3. Doesn’t Justice Akhtar’s observation that “State institutions take them [Baloch students] into custody and then they go missing and when some of those come back home, they refuse to take any legal steps for their disappearance,” expose the role of Pakistan’s Deep state?
4. Is it not a fact that the missing persons issue is so huge that hundreds of Baloch women whose husbands, brothers, and sons who had gone missing alongwith thousands of sympathisers were forced to undertake an arduous 1,600 Km march from Kech district in Balochistan to Islamabad in December 2023 to protest against the scourge of enforced disappearances unleashed by Pakistani security forces and intelligence agencies?
5. Lastly, doesn’t the failure of the Commission of Inquiry on Enforced Disappearances set up in 2011 on orders of Pakistan Supreme Court and a similar body constituted by Balochistan administration the very same year to resolve a whopping 23 percent cases of enforced disappearance cases indicate institutional complicity?
In its 2024 report on Pakistan, Amnesty International [AI] has mentioned that “As in previous years, enforced disappearances of journalists, human rights defenders and critics of the government and military establishment were carried out by authorities with impunity,” and this observation endorses the US report. This problem is so acute that in 2022, Islamabad High Court [IHC] Chief Justice [CJ] Athar Minallah reprimanded the Federal Government by observing that there seemed to be an “undeclared tacit approval of the policy regarding enforced disappearances.” [Emphasis added].
So, even if we for the sake of discussion accept Islamabad’s contention that the US human right report did “use a domestic social lens to judge human rights in other countries in a politically biased manner” and apply this pathetic reasoning to the 2024 AI report, how does Pakistan’s FO explain Chief Justice Minallah’s scathing observation on enforced disappearances?
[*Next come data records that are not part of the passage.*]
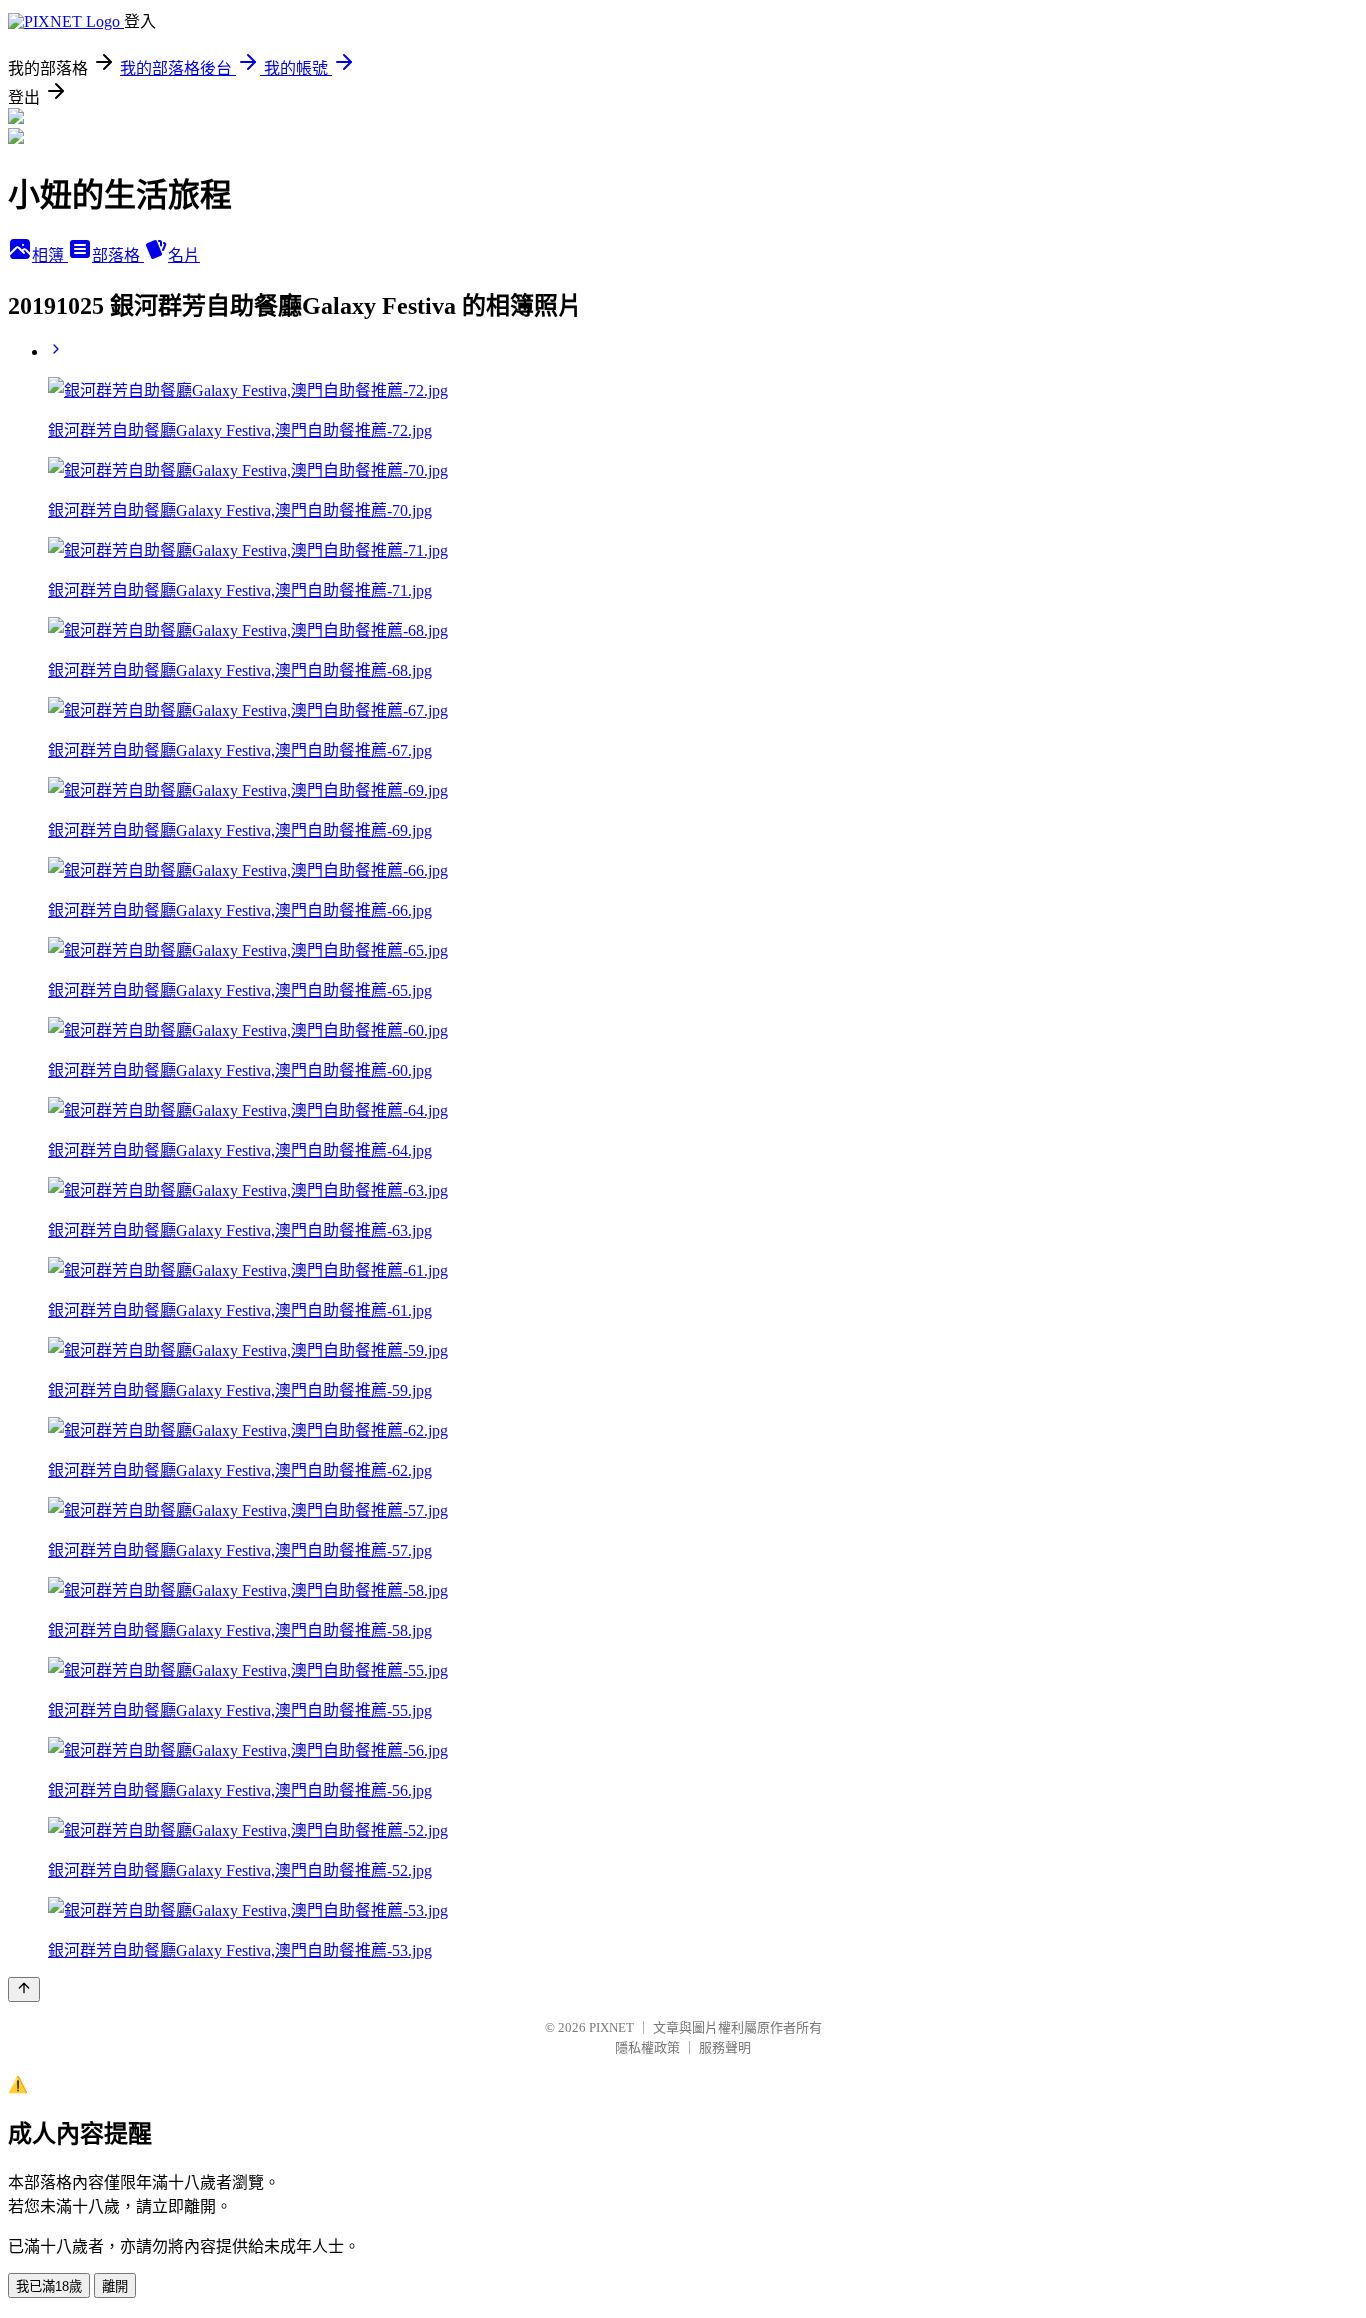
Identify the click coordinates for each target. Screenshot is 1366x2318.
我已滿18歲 (49, 2286)
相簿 (50, 255)
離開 (115, 2286)
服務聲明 (725, 2047)
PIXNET (611, 2027)
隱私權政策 (647, 2047)
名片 (184, 255)
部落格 (118, 255)
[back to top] (24, 1989)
Even if the IHC CJ’s remarks are downplayed by using Islamabad’s famous “being quoted out of context” excuse, what answer does the FO have to say when a two star General of the Pakistan army himself spills the beans?
Readers may recall that during a press interaction in 2019, senior TV anchor and news commentator Hamid Mir of Geo TV had asked the then Director General [DG] of Pakistan army’s media wing Inter Services Public Relations [ISPR] Maj Gen Asif Ghafoor about enforced disappearances in Balochistan. The DGISPR openly mocked Mir by saying “You have a deep attachment with missing persons (but) so have we,” and went on to add, “We don’t wish that anyone should be missing. But when it is war, you have to do a lot of things-as they say, all is fair in love and war; war is very ruthless,” [Emphasis added].
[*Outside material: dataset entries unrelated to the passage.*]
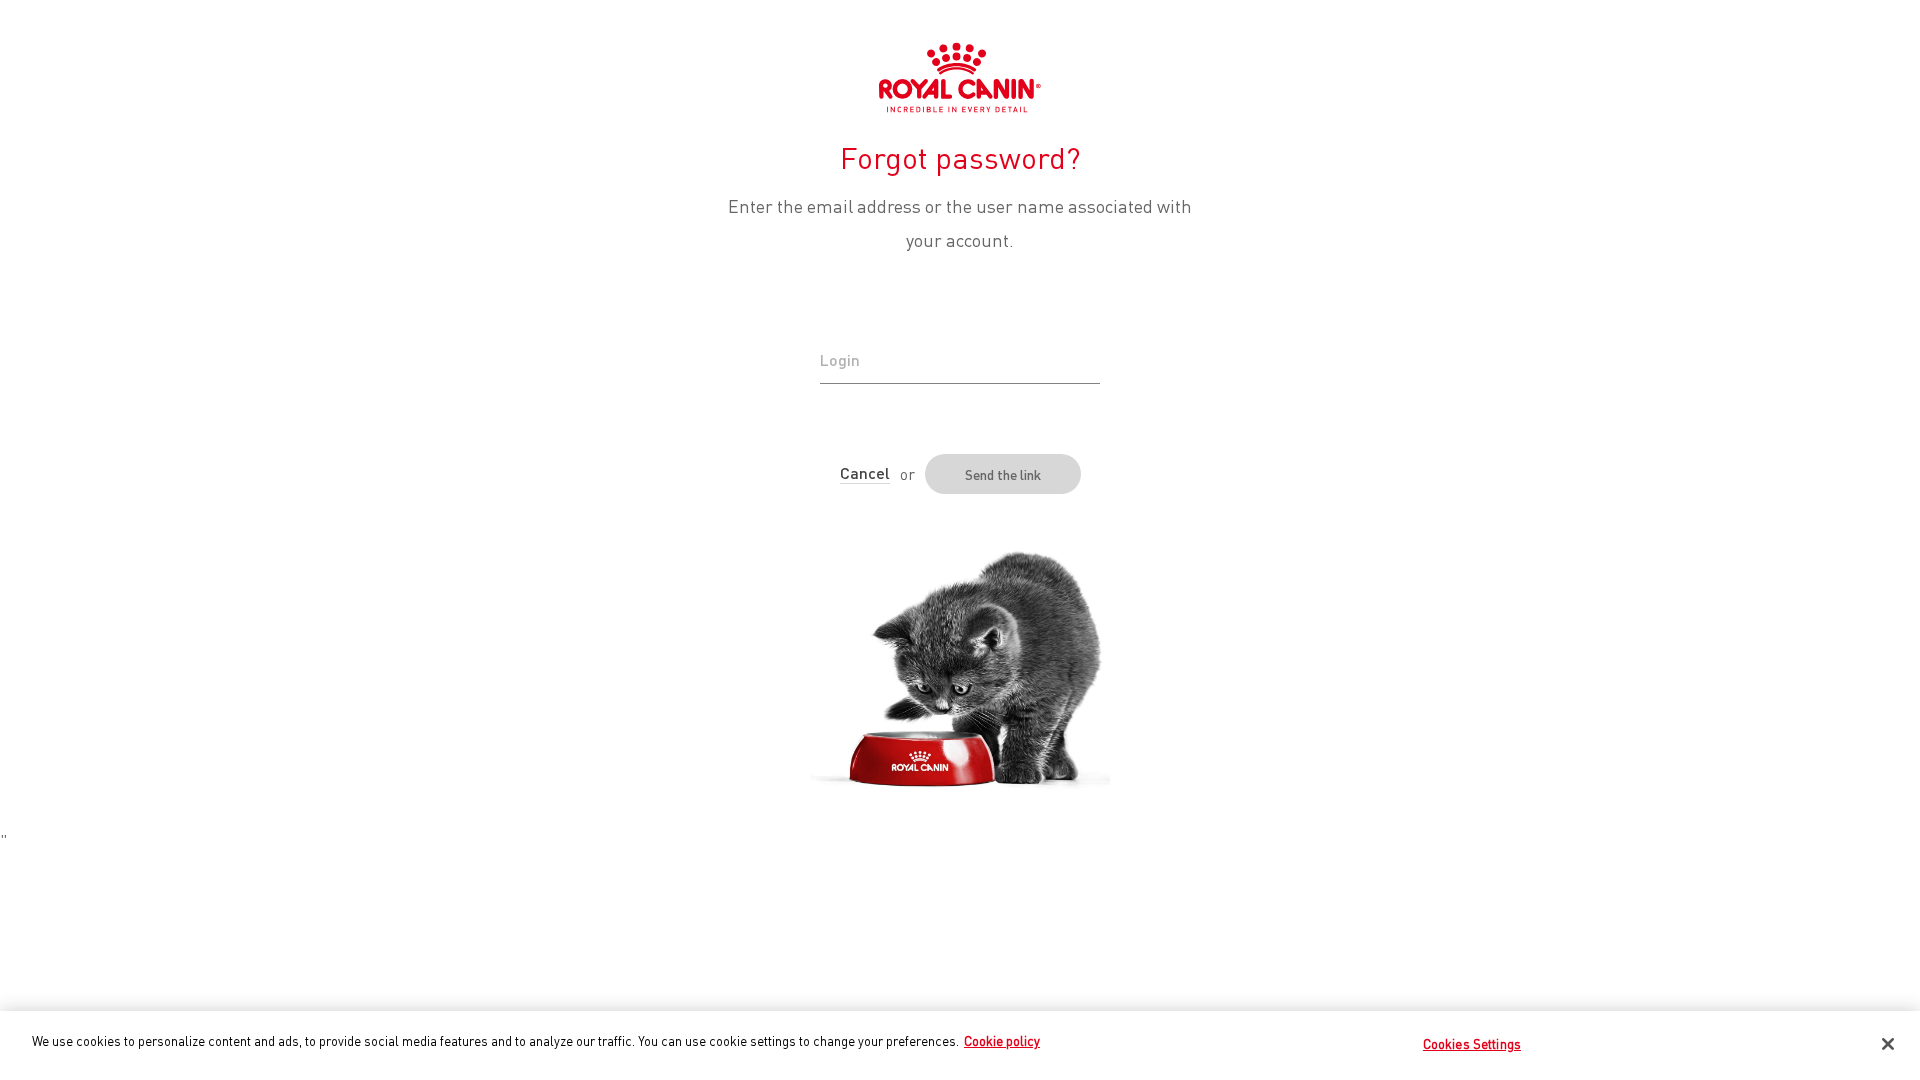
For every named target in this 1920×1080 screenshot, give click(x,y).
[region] (960, 1045)
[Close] (1888, 1044)
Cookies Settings (1472, 1043)
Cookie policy (1002, 1040)
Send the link (1003, 474)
What’s really surprising is that while DGISPR did not retract his damning admission of the Pakistan army being complicit in orchestrating enforced disappearances, Rawalpindi too maintained a stoic silence on this obnoxious utterance. Had it been any other army, its media chief who made such a hideous remark would have either been sent packing, or at least posted on some insignificant appointment till superannuation in his present rank. Instead, Maj Gen Ghafoor was promoted to the rank of a three star General and continues to serve as President of Pakistan’s National Defence University!
Islamabad may be under the impression that its FO’s loquacious rebuttal sans substance has effectively blown the well documented US State Department’s 2023 Country Reports on Human Rights Practices in Pakistan to smithereens. However, mere rhetoric cannot overwhelm facts and as such its misleading observation that “The contents of the report are unfair, based on inaccurate information and are completely divorced from the ground reality” impresses no one.
And with Islamabad officially admitting that more than two thousand people are still missing, the FO’s caustic reaction and unsubstantiated allegations to the 2023 US report can at best be described as being “full of sound and fury, signifying nothing”!